# YOUR TASK
Starting with the first line of the data that follows, transcribe every line verbatim until the line containing "Task: Focus the 课程成绩 input field" has been transcribed.

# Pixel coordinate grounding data
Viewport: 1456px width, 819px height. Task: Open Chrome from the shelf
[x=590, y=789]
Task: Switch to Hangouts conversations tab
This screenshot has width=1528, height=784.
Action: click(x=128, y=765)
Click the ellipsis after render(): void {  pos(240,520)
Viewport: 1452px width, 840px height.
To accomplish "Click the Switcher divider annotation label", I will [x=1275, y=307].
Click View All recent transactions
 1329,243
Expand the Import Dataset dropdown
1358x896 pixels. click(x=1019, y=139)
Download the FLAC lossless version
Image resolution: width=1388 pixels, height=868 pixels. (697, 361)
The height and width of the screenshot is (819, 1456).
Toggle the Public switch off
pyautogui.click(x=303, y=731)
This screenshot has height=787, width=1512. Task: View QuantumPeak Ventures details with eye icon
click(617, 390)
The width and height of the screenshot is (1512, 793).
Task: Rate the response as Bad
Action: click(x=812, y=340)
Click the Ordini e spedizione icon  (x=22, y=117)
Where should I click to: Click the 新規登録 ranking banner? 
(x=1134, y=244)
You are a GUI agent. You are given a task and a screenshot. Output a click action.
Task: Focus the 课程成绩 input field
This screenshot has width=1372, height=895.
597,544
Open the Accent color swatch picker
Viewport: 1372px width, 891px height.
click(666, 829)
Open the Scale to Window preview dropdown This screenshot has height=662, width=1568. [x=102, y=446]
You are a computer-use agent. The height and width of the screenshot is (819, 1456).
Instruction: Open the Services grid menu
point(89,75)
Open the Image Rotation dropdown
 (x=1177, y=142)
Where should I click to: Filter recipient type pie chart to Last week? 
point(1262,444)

# TASK OUTPUT
Viewport: 1456px width, 819px height. Task: Open Chrome from the shelf
[x=590, y=789]
Task: Switch to Hangouts conversations tab
This screenshot has width=1528, height=784.
Action: click(x=128, y=765)
Click the ellipsis after render(): void {  pos(240,520)
Viewport: 1452px width, 840px height.
To accomplish "Click the Switcher divider annotation label", I will [x=1275, y=307].
Click View All recent transactions
 1329,243
Expand the Import Dataset dropdown
1358x896 pixels. click(x=1019, y=139)
Download the FLAC lossless version
Image resolution: width=1388 pixels, height=868 pixels. (697, 361)
The height and width of the screenshot is (819, 1456).
Toggle the Public switch off
pyautogui.click(x=303, y=731)
This screenshot has height=787, width=1512. Task: View QuantumPeak Ventures details with eye icon
click(617, 390)
The width and height of the screenshot is (1512, 793).
Task: Rate the response as Bad
Action: click(x=812, y=340)
Click the Ordini e spedizione icon  (x=22, y=117)
Where should I click to: Click the 新規登録 ranking banner? 
(x=1134, y=244)
You are a GUI agent. You are given a task and a screenshot. Output a click action.
Task: Focus the 课程成绩 input field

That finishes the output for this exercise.